For all we know, he may even plan to say OP's offered them all a permanent home ...

Anotherbloodyname123 · 07/07/2019 12:24

@rainbowrun he often naps during the day, and as a pp earlier suggested putting it in writing spells it out really clearly

OP posts:
BrienneofTarthILoveYou · 07/07/2019 12:26

Great amendments from @TalkingAboutPride. Hope he accepts it Op & does make alternative arrangements & you get no more hassle as you certainly don't need to be made to feel guilty about anything.

Pinktinker · 07/07/2019 12:31

Lodging sounds like a nightmare. I actually had no idea people did this until I ventured onto MN. The notion of having a stranger living in my house is so odd, I’d hate it.

Anyway of course YANBU, they need to stay in a hotel.

KTheGrey · 07/07/2019 12:33

I would be prepared to give him notice. You have a financial and contractual relationship and it's not like a flatshare; I had several lodgers and mainly just lovely, but one was so awful I had to give her notice (she NEVER cleaned, complained her friends hated her all the time and never let me choose what was on the telly.)

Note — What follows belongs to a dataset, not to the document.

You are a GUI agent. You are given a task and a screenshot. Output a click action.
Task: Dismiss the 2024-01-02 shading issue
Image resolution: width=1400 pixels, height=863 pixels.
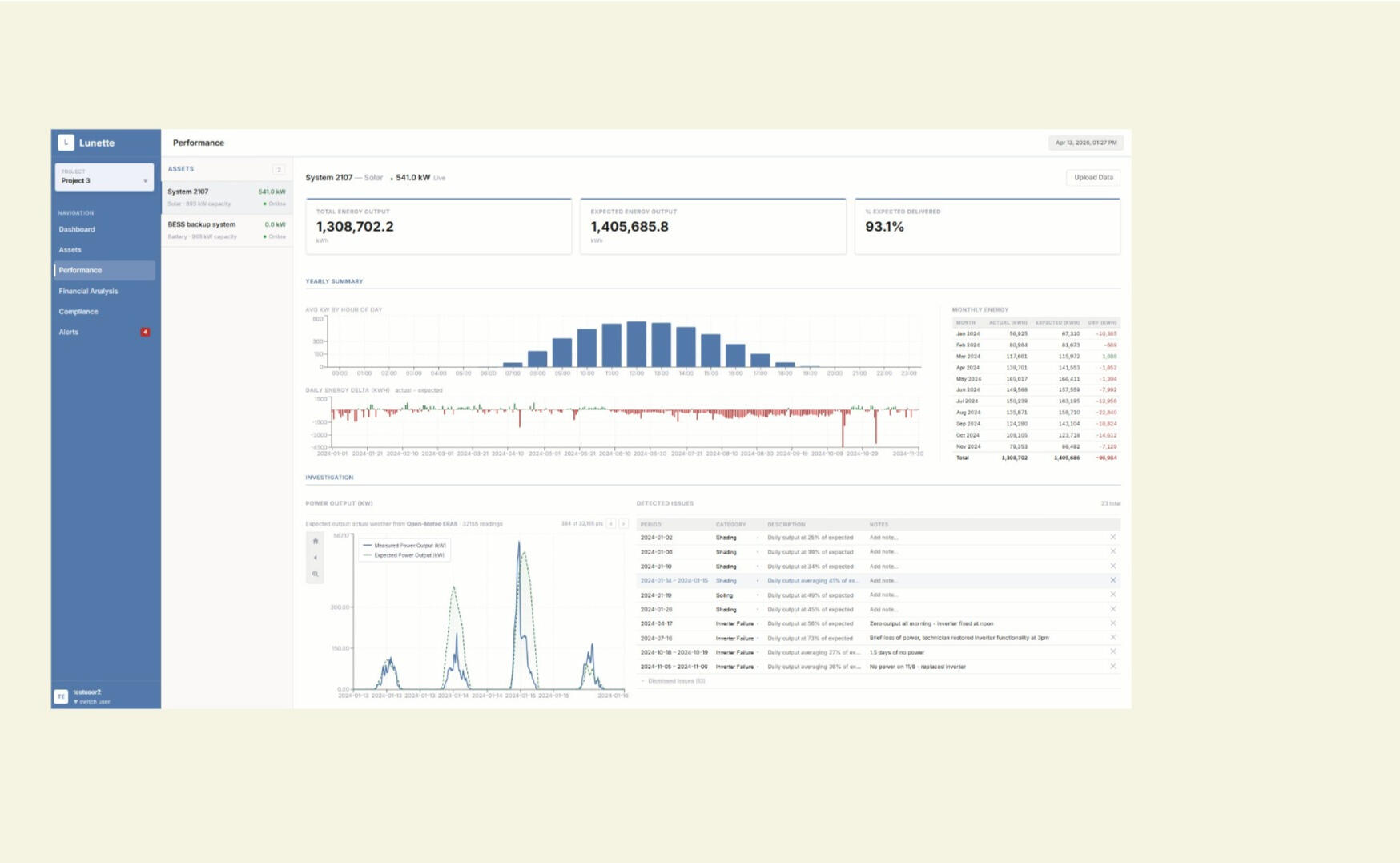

You get to say what's ok cos it's your house. His choices don't trump yours
Flowers

redredrobins · 07/07/2019 12:33

I think if, after he has read your message, he still tries to talk you round you will need to tell him to leave. It will be proof that he has no respect for your position as the homeowner.
Good luck OP I hope it all goes well.

Puzzledandpissedoff · 07/07/2019 12:35

putting it in writing spells it out really clearly

You're absolutely spot on with this; in fact as well as the text I'd write it out for him and keep a copy, not least so you've got proof if the immigration people ever enquire

bakedbeanzontoast · 07/07/2019 12:37

@Pinktinker it really is. People are hard work.

Lilifer · 07/07/2019 12:45

.

greenwaterbottle · 07/07/2019 12:53

I think a further separate text/discussion would work re using the lounge and on Fridays.
Does he have a tv in his room, does he have use of the lounge in the contract.
You might be able to clear up both points together.

Enclume · 07/07/2019 12:59

Why would a woman so apparently unable to stand up for herself honestly have a male lodger? Confused

I can rip a man's testes off with a single withering look from fifty paces but I would not seek to have a male lodger in my flat. If things go wrong, they can go badly wrong.

Zero boundaries, zero ability to shut down his entitled demands immediately with a few frosty syllables... nah. The whole set up is mucho shitto and has trainwreck written all over it.

Orangeballon · 07/07/2019 13:03

Tell him to leave as he is rendering your home to be illegally overcrowded.